What this lens detects
Four entity classes specific to pandemic-era clinical text:
- Test result terminology —
SARS-CoV-2 positive,antigen-negative,PCR confirmed,rapid test negative, etc. The vocabulary was barely-existent in pre-2020 clinical corpora and a Healthcare-lens-trained-on-2018-data misses most of it. - Vaccine batch identifiers — lot numbers, batch codes, manufacturer-specific identifiers from the Pfizer / Moderna / J&J / AstraZeneca campaigns.
- Variant names — Alpha, Beta, Gamma, Delta, Omicron, BA.5, JN.1, etc., as named entities. (Useful where variant identification is part of the clinical context.)

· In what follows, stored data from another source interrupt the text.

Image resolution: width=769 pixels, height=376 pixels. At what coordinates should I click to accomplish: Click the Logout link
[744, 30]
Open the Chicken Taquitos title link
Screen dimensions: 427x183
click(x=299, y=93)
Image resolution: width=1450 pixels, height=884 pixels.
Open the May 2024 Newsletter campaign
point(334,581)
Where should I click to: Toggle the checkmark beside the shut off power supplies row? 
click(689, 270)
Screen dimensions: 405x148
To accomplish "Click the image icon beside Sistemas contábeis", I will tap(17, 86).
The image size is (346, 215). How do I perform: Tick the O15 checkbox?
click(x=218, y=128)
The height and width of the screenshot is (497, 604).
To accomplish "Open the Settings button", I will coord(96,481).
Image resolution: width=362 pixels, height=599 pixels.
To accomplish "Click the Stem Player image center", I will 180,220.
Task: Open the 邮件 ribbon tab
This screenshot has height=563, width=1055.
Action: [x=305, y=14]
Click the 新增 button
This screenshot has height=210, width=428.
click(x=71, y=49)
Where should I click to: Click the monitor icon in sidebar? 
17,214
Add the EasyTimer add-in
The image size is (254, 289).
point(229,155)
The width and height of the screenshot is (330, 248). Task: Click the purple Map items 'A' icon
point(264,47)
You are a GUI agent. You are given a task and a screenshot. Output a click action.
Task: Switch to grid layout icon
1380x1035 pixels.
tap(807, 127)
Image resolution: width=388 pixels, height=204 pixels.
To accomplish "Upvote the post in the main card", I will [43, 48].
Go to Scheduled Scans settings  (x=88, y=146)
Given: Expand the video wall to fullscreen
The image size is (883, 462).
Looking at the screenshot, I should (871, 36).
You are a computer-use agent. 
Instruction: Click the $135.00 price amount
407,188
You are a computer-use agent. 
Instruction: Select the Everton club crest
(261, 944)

- Pandemic-specific clinical terms —
monoclonal antibody,convalescent plasma,Paxlovid, terms that entered routine clinical vocabulary during the pandemic.
This is a supplemental lens. It doesn’t try to detect generic clinical entities — load it alongside the Healthcare lens, which handles the broader clinical vocabulary.
When to use this
- Clinical text from 2020-onward that touches respiratory illness, vaccination, or infectious-disease workflow.
- Vaccination-record processing for compliance, employer attestation, or research.
- Post-COVID research corpora where the variant and treatment vocabulary needs to be preserved structurally (and redacted, if appropriate).
Known limitations
- Vocabulary drift. The COVID clinical vocabulary continues to evolve (new variants, new treatments, new test types). The lens is versioned; future versions will track the evolution.
- Distinguishes COVID-era PHI but not COVID-era diagnoses. This is a PII lens, not a clinical-coding tool. It finds entities to redact; it doesn’t categorize them as protected vs unprotected — that’s the policy engine’s job.